On the Politics of Personality in Memoir
[image description: a stock image of an open book on fire. Don’t worry, I didn’t actually burn a book.]
I think most people who know me would say I’m generally an easygoing person. I tend to like nearly everyone I meet unless they give me a good reason not to. Barring any scandals or problematic behavior I tend to assume the authors whose books I read are good people––especially since I try not to read books by people who participate in assholery.
When I’m reading fiction, I’m so immersed in the story that I’m not thinking about the author. Because I know the story is imagined, even if there are some true elements, I’m not considering the way the author themselves might draw from their own life or otherwise show up in the text.
Memoir is a different story. By nature of the genre, I’m constantly thinking about the author, both as a person and a professional at their craft. I also realize as a memoirist/essayist myself that no matter how raw, authentic, and confessional a memoir is, the author is never truly bearing it all on the page. That’s understandable because in order to live in the world as a sane person and be able to healthily contribute art of such a deeply personal nature, you need to have some boundaries.
That being said, often my favorite memoirs are those where, by the end, I feel like I know the author and we’re friends. This is somewhat ridiculous since logic would dictate that the author has no idea who I am just because I read their book, so we can’t possibly be friends.
Nonetheless, with most memoirs I read, I do walk away with some warm fuzzy feelings about the author. Or at least a positive association. I’ve spent so much time in their head it’s hard not to like them. But a few months ago I read a memoir by someone a lot of people in the literary community respect and have rated highly. I’d read other books in the same genre recently and enjoyed them all, so I had no reason to think I wouldn’t like this one too.
Instead, I couldn’t have been more repulsed by a book. (I’m not going to say what it is per my positive reviews only policy, but if you email me I’ll tell you privately.) The author detailed a violent sex fantasy fairly early on and it was offered without any thoughtful commentary on how problematic such behavior might be and that section negatively influenced my reading of the rest of the book. Even when the author was making good points, ones that made sense and were smart and not at all violent or mean-spirited, it was still hard for me to listen to.
I realized the reason was because I’d already decided based on the earlier impression that I didn’t like her. At the time she dropped her violent fantasies into the story, she hadn’t built up enough rapport with the reader for readers to give her the grace to tell such a troublesome story. It’d be like someone making a terrible first impression at a party and you deciding that you didn’t want to be friends with that person. Even if you find out later that person is perfectly lovely and just made a bad first impression, it conflicts with what you witnessed.

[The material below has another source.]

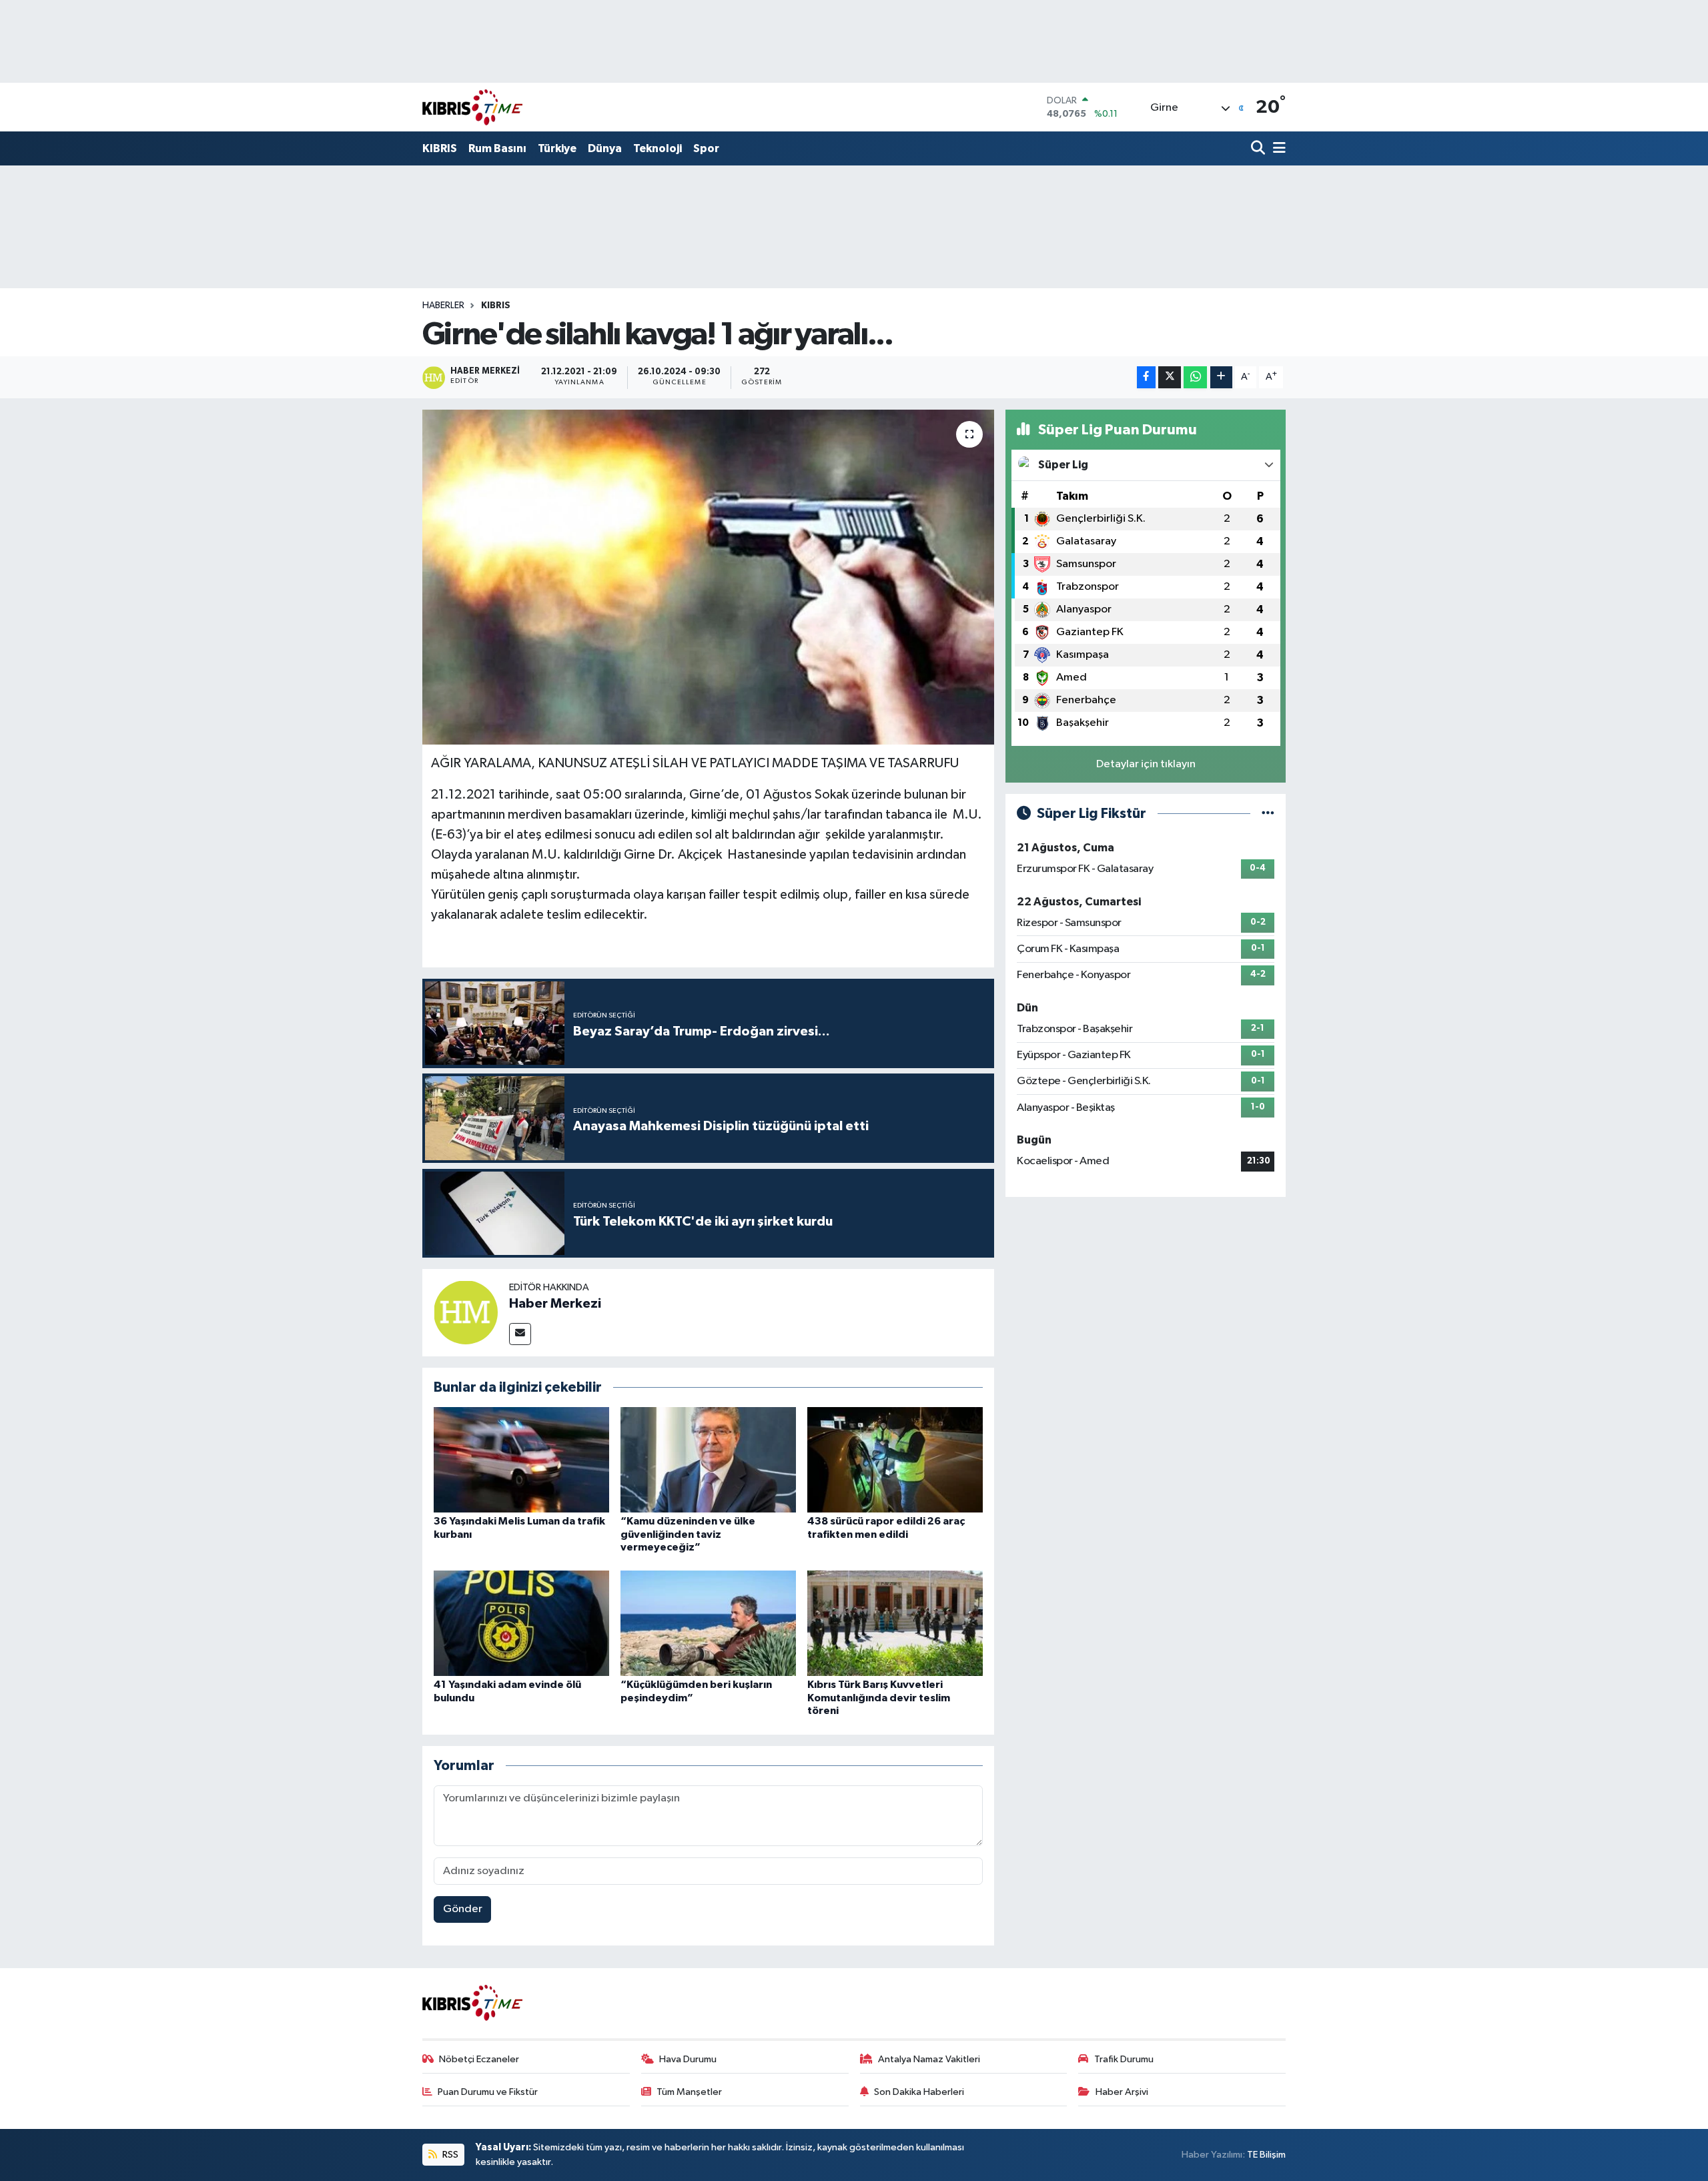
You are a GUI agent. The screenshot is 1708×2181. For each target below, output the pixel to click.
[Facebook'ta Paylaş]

That’s how I felt reading this book. I might not have disliked the book so much if I’d gotten to know the author better before the problematic parts (maybe? I’m trying to be generous here). But the way it was presented, especially without thoughtful context, just made it sound like the drama was manufactured purely for the sake of the memoir OR that the author hadn’t processed it enough to be writing about it in a meaningful way.
To be clear, authors are not obligated to make themselves likable or palatable to readers, especially where their personal lives are concerned. However, that doesn’t mean there aren’t consequences to not doing so. It’s this author’s right to share her violent sex fantasies just as it’s my right to not particularly like her or her book as a result.
I haven’t decided if I’ll read her other books. I recognize that there are things I could learn from her, but I’ll have to decide whether I’m better off learning those things from other authors. After all, reading a memoir is spending a lot of time in someone else’s head and no one wants to spend time in the head of someone they don’t particularly like.
There are too many books out there to be hanging out with people you don’t like.